I'm a Brit who has settled permanently in NZ and has been here over 6 years now. The lack of investment options in this country is one of the few things that really annoys me about NZ - the rest is great!
Hi Mark,
I wish I had met you last year when I arrived in New Zealand, and spent several nights re-reading the NZ tax laws regarding FIF! I think I'm only now starting to understand how they work!
I was the one who started the mistake regarding DirectBroking's custodial fees - since I was used to this setup from my previous country, when I saw that I just thought "oh dear, not again...". Woops!
I can now heartily recommend DirectBroking! Trading fee is NZ$29.90 for New Zealand shares for up to $15k and 0.2% for anything above that, and AU$29 for AUS shares up to $30k.
Compare to ASB Securities : 0.3% with a minimum of NZ$30.00 per trade, that's $45 for $15k shares, $30 for $10k.
So if you're regularly investing between $10k and $15k, Direct Broking is better, under that and they're pretty much the same.
So you recommend the NZX regular investment program? We are regularly investing, but hitting the broker fee is basically wiping out dividend "payouts" at the moment (We are signed up for DRIP though).
I also despair at the high Smartshares fees - crazy high compared to Vanguard!
We've invested in some Aus Vanguard and US Vanguard ETFs, via the ASX market, and encountered yet another problem - to have dividends paid out, you need an Aus bank account. The US Vanguard ETF doesn't have DRIP options, not sure about the Aus index. IShares sends a cheque - fantastic, except that to bank that Australian cheque can cost up to $15! Together with FIF it's a lose-lose proposition.

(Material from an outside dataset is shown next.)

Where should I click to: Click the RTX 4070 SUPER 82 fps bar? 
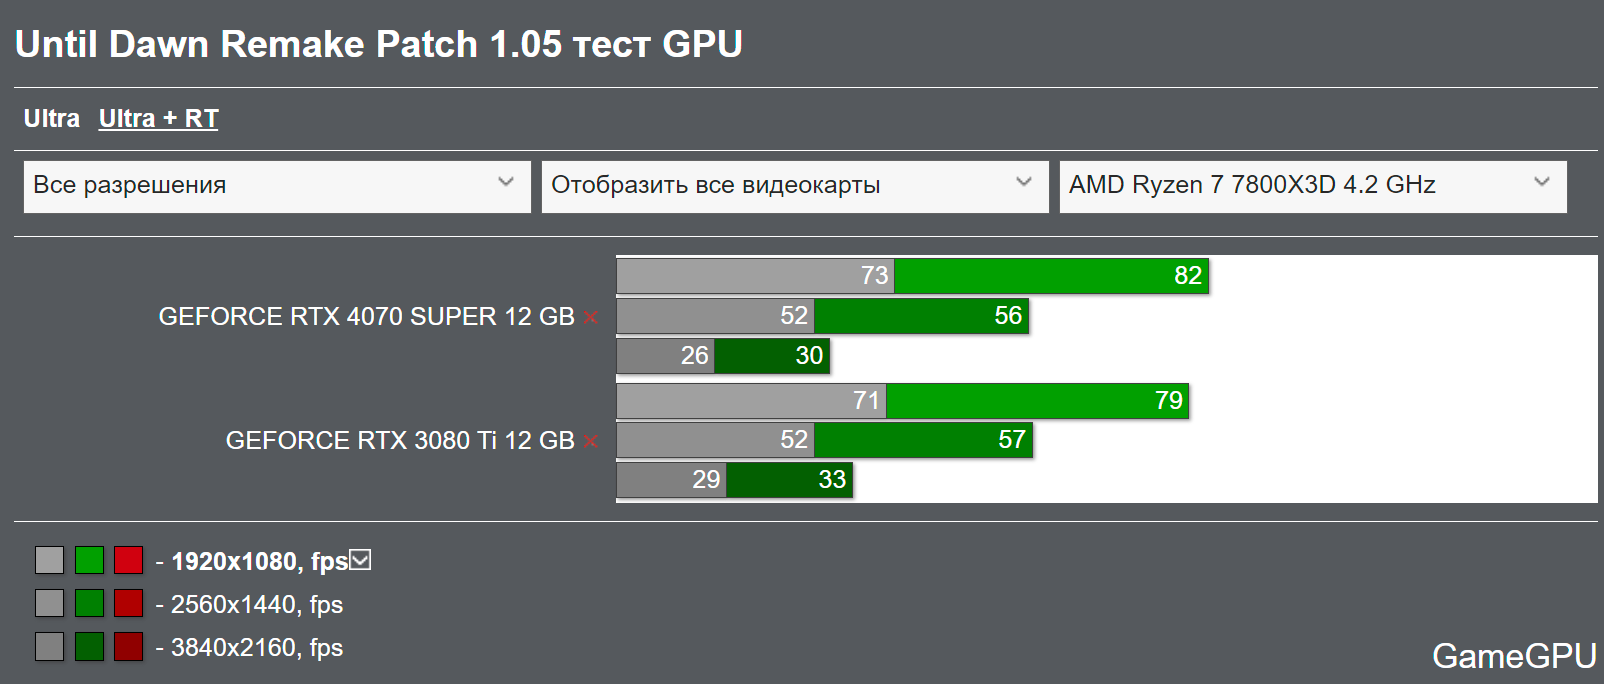(x=1051, y=276)
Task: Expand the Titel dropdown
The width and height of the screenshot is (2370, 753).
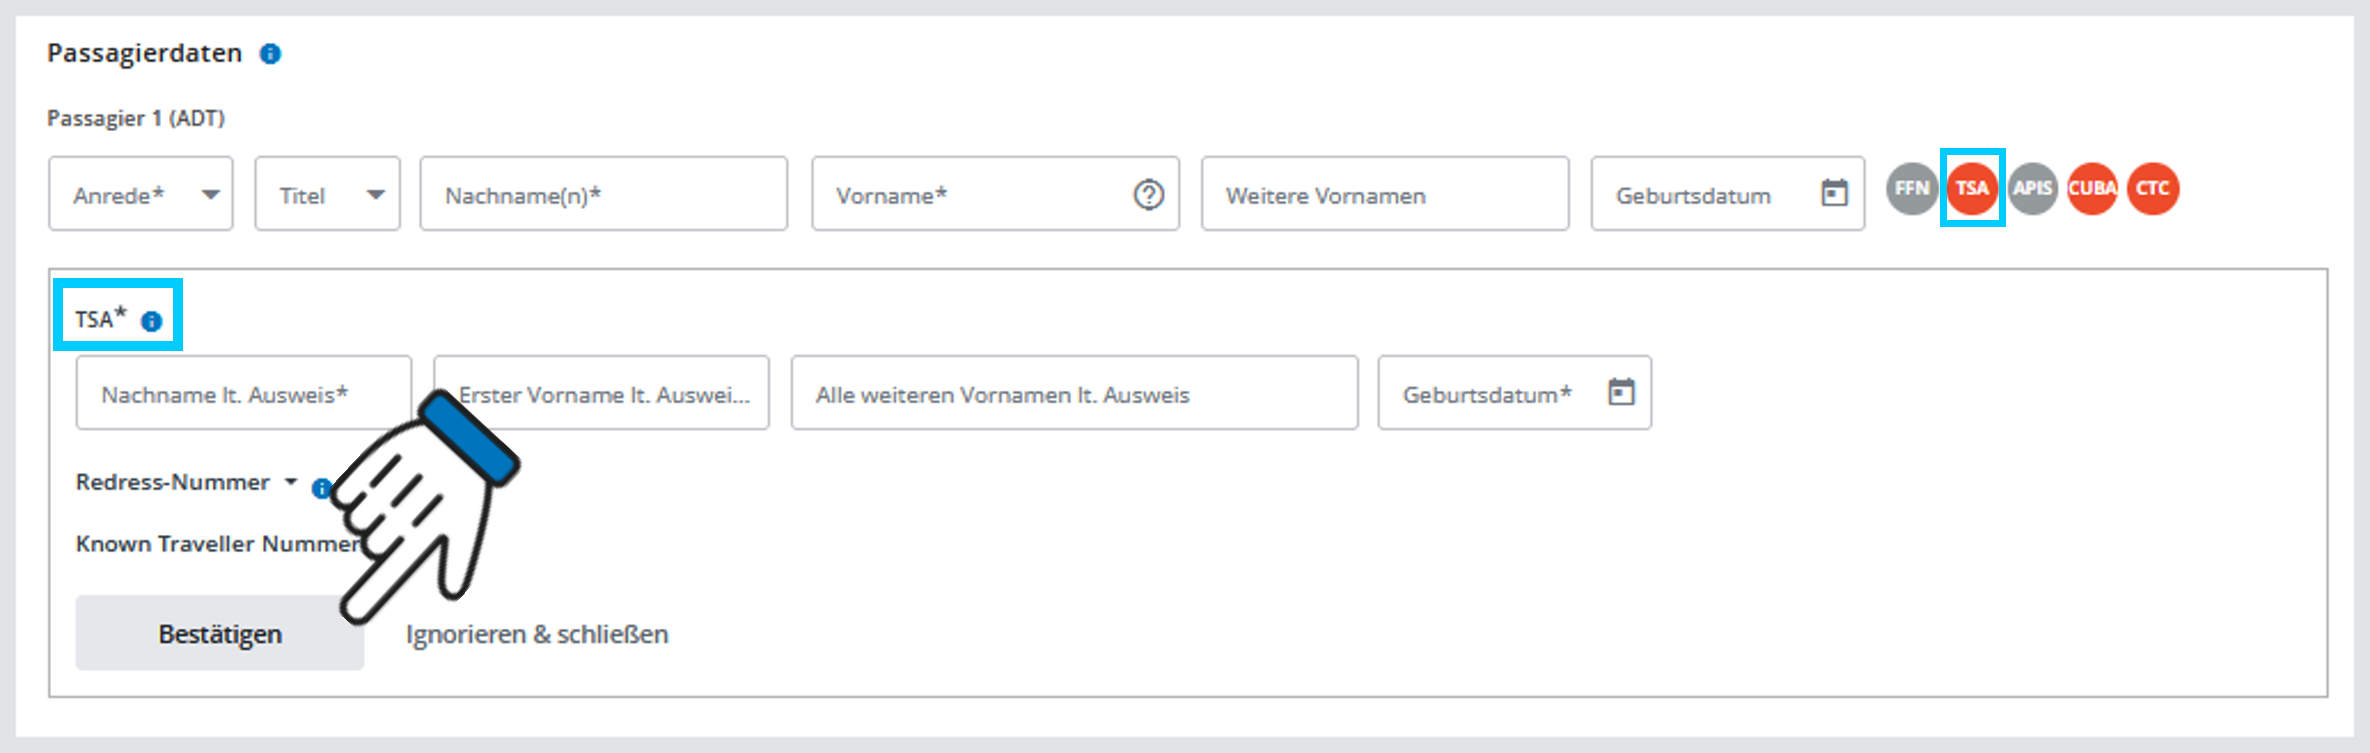Action: pyautogui.click(x=327, y=194)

We're in our 4 years of FIF exemption -
http://www.ird.govt.nz/yoursituation-nonres/move-nz/temp-tax-empt-foreign-inc.html, so fortunately don't need to worry about FIF right now, but I cringe thinking about paying that much tax.
Apparently it's because the government came up with some kooky theory about all those "darn US stocks" not paying out dividends and instead growing in value, means it's some kind of tax haven for New Zealanders. Give me capital gains tax any day! At least I don't keep paying and paying for it every year.
The worst is not getting any credit if your investment drops in one year, and then gains in the next. Even if you haven't made up what you've lost in the down years, you still pay tax!